Two encounters: Rav Shoushani and Francois Mauriac. On his return to France, he met Rav Shoushani, for whom he felt fascination mixed with fear. Then, in the first days of May 1955 was the crucial meeting with François Mauriac, to whom he revealed his deportation. Francois Mauriac persuaded him to write. He wrote, three years later, the preface of the French version of And the world remained silent, under the title La Nuit
(éditions de Minuit).

New-York and Saul Lieberman

In 1955, his mission in New York for the United Nations changed the young man’s life. In the early 1960s, he became involved for Jews in the Soviet Union and reported a burning testimony from Moscow, The Jews
of Silence. His meeting with Saul Lieberman played a decisive role in his life, opening up a university career without any degree other than obtaining the degree of Doctor honoris causa in 1967. Lieberman also became his master until his death in 1983. Elie Wiesel married Marion Ester Rose in 1969 and their only son, Elisha, was born in 1970. Wiesel then became a professor, first at the City University in New York, then at Yale, before being called to Boston University to hold the prestigious chair of Andrew W. Mellon Professor in the Humanities.

His career took an incredible leap forward when President Carter offered him, on a silver platter, in 1979, the position of Chairman of the United States President’s Commission on the Holocaust, which was transformed
in 1980 into the US Holocaust Memorial, until 1986, the year of his Nobel Peace Prize.

On a splendid idea of Jack Lang, François Mitterrand entrusted him, in 1992, with the mission of creating, then presiding over the Universal Academy of Cultures (which disappeared in 2004 due to lack of resources).

The last few years

On June 16, 2011, at the age of 82, he underwent a triple bypass operation, an experience that inspired his last published work, Open Heart (Coeur ouvert), and by which he closed the work born with Night (La Nuit), so to speak.
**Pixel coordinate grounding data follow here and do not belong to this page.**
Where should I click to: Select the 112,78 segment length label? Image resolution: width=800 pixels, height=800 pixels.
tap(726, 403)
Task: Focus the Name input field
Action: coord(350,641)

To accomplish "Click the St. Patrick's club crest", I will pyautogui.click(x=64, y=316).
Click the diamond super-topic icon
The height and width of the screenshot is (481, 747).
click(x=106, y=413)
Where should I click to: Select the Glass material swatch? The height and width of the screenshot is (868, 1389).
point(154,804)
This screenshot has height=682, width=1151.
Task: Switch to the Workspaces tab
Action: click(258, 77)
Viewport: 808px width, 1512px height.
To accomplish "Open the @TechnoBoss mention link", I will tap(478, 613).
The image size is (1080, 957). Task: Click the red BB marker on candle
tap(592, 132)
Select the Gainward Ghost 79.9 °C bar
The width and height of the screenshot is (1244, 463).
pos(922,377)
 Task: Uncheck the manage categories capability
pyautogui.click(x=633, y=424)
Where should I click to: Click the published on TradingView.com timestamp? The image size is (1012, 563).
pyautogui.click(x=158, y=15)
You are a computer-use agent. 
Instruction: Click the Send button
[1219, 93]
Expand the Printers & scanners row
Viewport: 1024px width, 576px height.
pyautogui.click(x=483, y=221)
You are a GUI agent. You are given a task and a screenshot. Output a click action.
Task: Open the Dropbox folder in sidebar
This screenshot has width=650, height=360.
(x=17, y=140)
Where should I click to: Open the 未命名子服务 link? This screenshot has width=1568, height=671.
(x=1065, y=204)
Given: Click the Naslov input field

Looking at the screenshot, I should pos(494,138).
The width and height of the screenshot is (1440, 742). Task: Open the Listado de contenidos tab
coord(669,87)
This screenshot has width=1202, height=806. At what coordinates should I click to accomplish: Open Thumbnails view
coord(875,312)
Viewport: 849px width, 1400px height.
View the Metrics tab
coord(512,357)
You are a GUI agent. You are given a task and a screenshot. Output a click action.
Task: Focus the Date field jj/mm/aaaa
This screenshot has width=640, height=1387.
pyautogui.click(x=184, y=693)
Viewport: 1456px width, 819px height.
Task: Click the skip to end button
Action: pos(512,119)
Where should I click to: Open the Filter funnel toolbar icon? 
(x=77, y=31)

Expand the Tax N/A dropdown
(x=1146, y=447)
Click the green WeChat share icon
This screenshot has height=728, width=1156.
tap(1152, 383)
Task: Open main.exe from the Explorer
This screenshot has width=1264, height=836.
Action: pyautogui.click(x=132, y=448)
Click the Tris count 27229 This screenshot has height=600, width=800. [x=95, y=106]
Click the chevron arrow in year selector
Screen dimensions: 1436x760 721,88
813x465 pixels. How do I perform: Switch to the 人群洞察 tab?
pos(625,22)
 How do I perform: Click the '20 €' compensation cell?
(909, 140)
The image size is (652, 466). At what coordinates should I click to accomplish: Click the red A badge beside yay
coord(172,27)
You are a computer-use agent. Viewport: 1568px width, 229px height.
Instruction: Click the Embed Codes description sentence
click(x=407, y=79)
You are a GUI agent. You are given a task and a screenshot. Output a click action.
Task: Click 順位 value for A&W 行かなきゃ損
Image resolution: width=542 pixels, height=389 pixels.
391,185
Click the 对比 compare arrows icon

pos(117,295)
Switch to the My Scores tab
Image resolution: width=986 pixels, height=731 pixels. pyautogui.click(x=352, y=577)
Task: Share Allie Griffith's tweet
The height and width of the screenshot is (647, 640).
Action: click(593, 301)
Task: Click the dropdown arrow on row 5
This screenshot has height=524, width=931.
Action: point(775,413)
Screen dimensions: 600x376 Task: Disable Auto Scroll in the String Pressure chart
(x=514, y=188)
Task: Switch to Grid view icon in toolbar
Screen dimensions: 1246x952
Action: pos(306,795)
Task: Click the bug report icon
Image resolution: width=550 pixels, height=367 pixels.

In 2006, Night won a real triumph in the United States thanks to Oprah Winfrey and her “Book Club”. The book then became a best-seller, some fifty-five years after its publication in English – 6 million copies sold and the book selected in schools. In France, 151,000 copies have been sold in nearly sixty years.

Elie Wiesel died on July 2, 2016, at the age of 87, leaving nearly forty books and also a single concert recorded in 2010 with Hassidic songs from his childhood.

Michaël de Saint Cheron

 

Imre Kertész

November 9, 1929 — March 31, 2016

“Live and write the same novel” was the credo of a writer who only knew one identity to himself, the one he created by writing. “Medium for the spirit of Auschwitz” as he claimed in Galley Diary (1992), Kertész questioned in his work the conformism of the individual and their tendency to adapt to state violence in the 20th century. Writing allowed him to regain a personal destiny and to wrestle himself from the fate of the “functional man”, who did not live his life but his social function, a character at the heart of the first novel he published in 1975, Fateless.

Born in 1929 in Budapest to an assimilated Jewish family with little religious affiliation, Imre Kertész was deported in the summer of 1944 to Auschwitz, then to Buchenwald where he became a “Muslim”. Back in a defeated Hungary, soon subject to communist rule, he only found his mother. At 16, he took his Party card, without being a convinced communist. In 1948, he joined a daily newspaper, an experience he drew inspiration from in The Union Jack (1991), and was expelled in 1950.

Mobilized in 1951, the former deportee found himself assigned as a guard in the Budapest military prison: he drew his vocation as a writer from this dual experience as a victim and an executioner and gave up any other profession. Demobilized in 1953, Kertész met Albina Vass (1920- 1995), who had just been liberated from the Kistarcsa camp: they lived together for forty-two years. Housed in a 28 m2 bachelor flat, their situation improved a little thanks to the copyright that Kertész received for the musicals he wrote between 1959 and 1965. This disliked activity allowed him to devote half the year to his novels. This began in 1955 with I, the executioner, who remained unfinished. In 1960, he turned to the history of his deportation.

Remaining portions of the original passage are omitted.